(TASK MATERIAL)
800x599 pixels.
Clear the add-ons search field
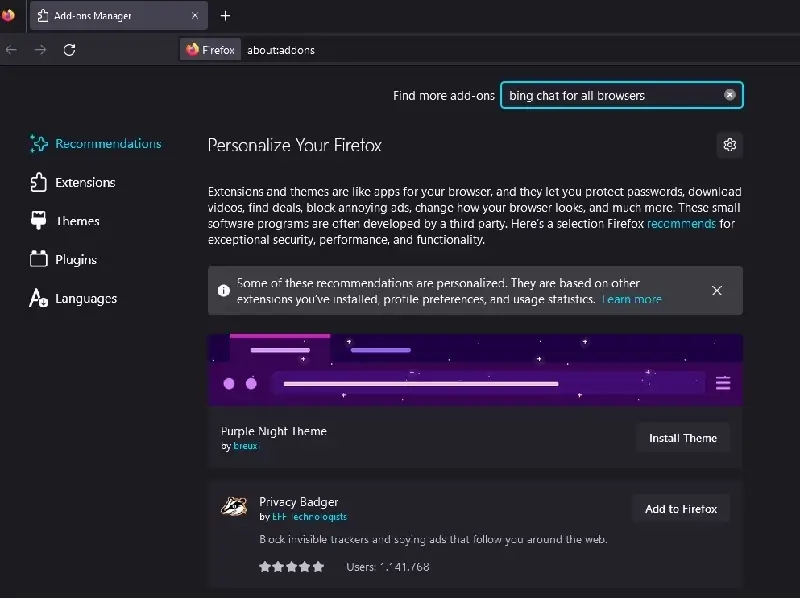tap(730, 94)
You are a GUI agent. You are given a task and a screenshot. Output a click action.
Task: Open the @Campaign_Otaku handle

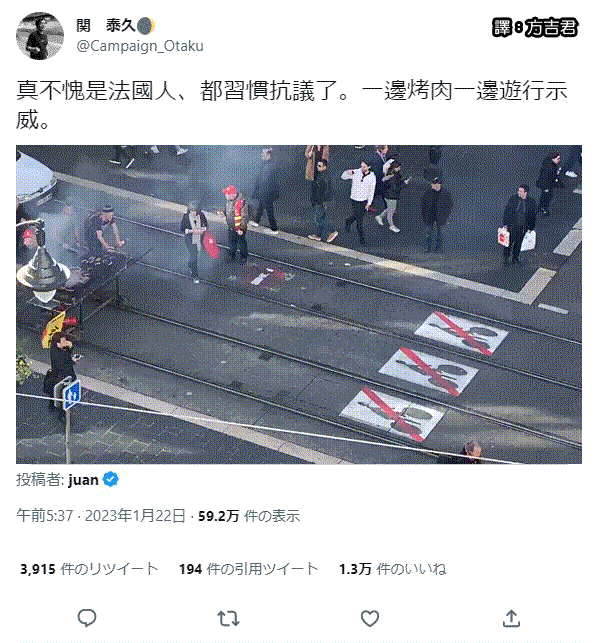coord(140,46)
(End TASK MATERIAL)
Leave out the pictures and give the rest of the material again, unaltered.

*PROBLEM SOLUTION*
800x599 pixels.
Clear the add-ons search field
tap(730, 94)
You are a GUI agent. You are given a task and a screenshot. Output a click action.
Task: Open the @Campaign_Otaku handle

coord(140,46)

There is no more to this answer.